Collected data:
- Opening Delimiter -

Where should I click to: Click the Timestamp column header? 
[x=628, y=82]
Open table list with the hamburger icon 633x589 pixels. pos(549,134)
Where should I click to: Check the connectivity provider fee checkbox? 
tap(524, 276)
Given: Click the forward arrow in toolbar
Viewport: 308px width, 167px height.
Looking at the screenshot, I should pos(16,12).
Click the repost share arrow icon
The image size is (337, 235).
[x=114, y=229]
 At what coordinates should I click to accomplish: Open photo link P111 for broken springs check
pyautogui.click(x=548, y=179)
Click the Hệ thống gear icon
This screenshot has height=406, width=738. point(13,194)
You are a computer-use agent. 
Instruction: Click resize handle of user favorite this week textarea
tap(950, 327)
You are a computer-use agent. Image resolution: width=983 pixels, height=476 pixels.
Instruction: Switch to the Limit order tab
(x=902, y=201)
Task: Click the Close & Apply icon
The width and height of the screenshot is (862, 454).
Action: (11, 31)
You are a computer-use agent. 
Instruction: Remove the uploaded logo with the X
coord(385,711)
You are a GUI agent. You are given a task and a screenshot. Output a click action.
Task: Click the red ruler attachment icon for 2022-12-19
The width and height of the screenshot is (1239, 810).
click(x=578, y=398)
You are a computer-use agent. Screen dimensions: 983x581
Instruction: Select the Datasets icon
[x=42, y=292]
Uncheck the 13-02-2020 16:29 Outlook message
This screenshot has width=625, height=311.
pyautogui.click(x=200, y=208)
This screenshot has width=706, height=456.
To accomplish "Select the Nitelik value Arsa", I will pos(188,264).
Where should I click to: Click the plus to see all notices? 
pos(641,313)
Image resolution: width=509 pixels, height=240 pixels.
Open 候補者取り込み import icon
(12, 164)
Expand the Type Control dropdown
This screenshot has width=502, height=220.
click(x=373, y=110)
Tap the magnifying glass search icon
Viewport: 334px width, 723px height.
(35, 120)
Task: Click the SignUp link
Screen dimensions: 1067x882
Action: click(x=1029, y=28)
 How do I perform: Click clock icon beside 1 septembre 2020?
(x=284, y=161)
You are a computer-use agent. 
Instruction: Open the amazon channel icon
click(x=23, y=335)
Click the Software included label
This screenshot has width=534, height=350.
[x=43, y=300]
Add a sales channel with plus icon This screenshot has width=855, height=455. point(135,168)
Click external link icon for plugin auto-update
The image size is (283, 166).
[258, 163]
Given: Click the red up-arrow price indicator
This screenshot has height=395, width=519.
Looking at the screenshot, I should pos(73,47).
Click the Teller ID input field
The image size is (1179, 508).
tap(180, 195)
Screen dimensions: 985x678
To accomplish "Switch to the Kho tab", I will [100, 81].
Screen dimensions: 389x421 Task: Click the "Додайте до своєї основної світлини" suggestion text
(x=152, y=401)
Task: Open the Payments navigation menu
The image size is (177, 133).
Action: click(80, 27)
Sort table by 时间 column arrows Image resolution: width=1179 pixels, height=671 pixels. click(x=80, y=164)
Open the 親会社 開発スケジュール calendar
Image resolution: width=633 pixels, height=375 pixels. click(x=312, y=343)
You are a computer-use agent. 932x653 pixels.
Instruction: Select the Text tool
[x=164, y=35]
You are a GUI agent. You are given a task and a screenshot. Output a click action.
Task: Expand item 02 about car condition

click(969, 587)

- Closing Delimiter -

- [Required work]: The data above, all of it, needs to be output exactly as written.

- [Output below]:
Where should I click to: Click the Timestamp column header? 
[x=628, y=82]
Open table list with the hamburger icon 633x589 pixels. pos(549,134)
Where should I click to: Check the connectivity provider fee checkbox? 
tap(524, 276)
Given: Click the forward arrow in toolbar
Viewport: 308px width, 167px height.
Looking at the screenshot, I should pos(16,12).
Click the repost share arrow icon
The image size is (337, 235).
[x=114, y=229]
 At what coordinates should I click to accomplish: Open photo link P111 for broken springs check
pyautogui.click(x=548, y=179)
Click the Hệ thống gear icon
This screenshot has height=406, width=738. point(13,194)
You are a computer-use agent. 
Instruction: Click resize handle of user favorite this week textarea
tap(950, 327)
You are a computer-use agent. Image resolution: width=983 pixels, height=476 pixels.
Instruction: Switch to the Limit order tab
(x=902, y=201)
Task: Click the Close & Apply icon
The width and height of the screenshot is (862, 454).
Action: (11, 31)
You are a computer-use agent. 
Instruction: Remove the uploaded logo with the X
coord(385,711)
You are a GUI agent. You are given a task and a screenshot. Output a click action.
Task: Click the red ruler attachment icon for 2022-12-19
The width and height of the screenshot is (1239, 810).
click(x=578, y=398)
You are a computer-use agent. Screen dimensions: 983x581
Instruction: Select the Datasets icon
[x=42, y=292]
Uncheck the 13-02-2020 16:29 Outlook message
This screenshot has width=625, height=311.
pyautogui.click(x=200, y=208)
This screenshot has width=706, height=456.
To accomplish "Select the Nitelik value Arsa", I will pos(188,264).
Where should I click to: Click the plus to see all notices? 
pos(641,313)
Image resolution: width=509 pixels, height=240 pixels.
Open 候補者取り込み import icon
(12, 164)
Expand the Type Control dropdown
This screenshot has width=502, height=220.
click(x=373, y=110)
Tap the magnifying glass search icon
Viewport: 334px width, 723px height.
(35, 120)
Task: Click the SignUp link
Screen dimensions: 1067x882
Action: click(x=1029, y=28)
 How do I perform: Click clock icon beside 1 septembre 2020?
(x=284, y=161)
You are a computer-use agent. 
Instruction: Open the amazon channel icon
click(x=23, y=335)
Click the Software included label
This screenshot has width=534, height=350.
[x=43, y=300]
Add a sales channel with plus icon This screenshot has width=855, height=455. point(135,168)
Click external link icon for plugin auto-update
The image size is (283, 166).
[258, 163]
Given: Click the red up-arrow price indicator
This screenshot has height=395, width=519.
Looking at the screenshot, I should pos(73,47).
Click the Teller ID input field
The image size is (1179, 508).
tap(180, 195)
Screen dimensions: 985x678
To accomplish "Switch to the Kho tab", I will [100, 81].
Screen dimensions: 389x421 Task: Click the "Додайте до своєї основної світлини" suggestion text
(x=152, y=401)
Task: Open the Payments navigation menu
The image size is (177, 133).
Action: click(80, 27)
Sort table by 时间 column arrows Image resolution: width=1179 pixels, height=671 pixels. click(x=80, y=164)
Open the 親会社 開発スケジュール calendar
Image resolution: width=633 pixels, height=375 pixels. click(x=312, y=343)
You are a computer-use agent. 932x653 pixels.
Instruction: Select the Text tool
[x=164, y=35]
You are a GUI agent. You are given a task and a screenshot. Output a click action.
Task: Expand item 02 about car condition

click(969, 587)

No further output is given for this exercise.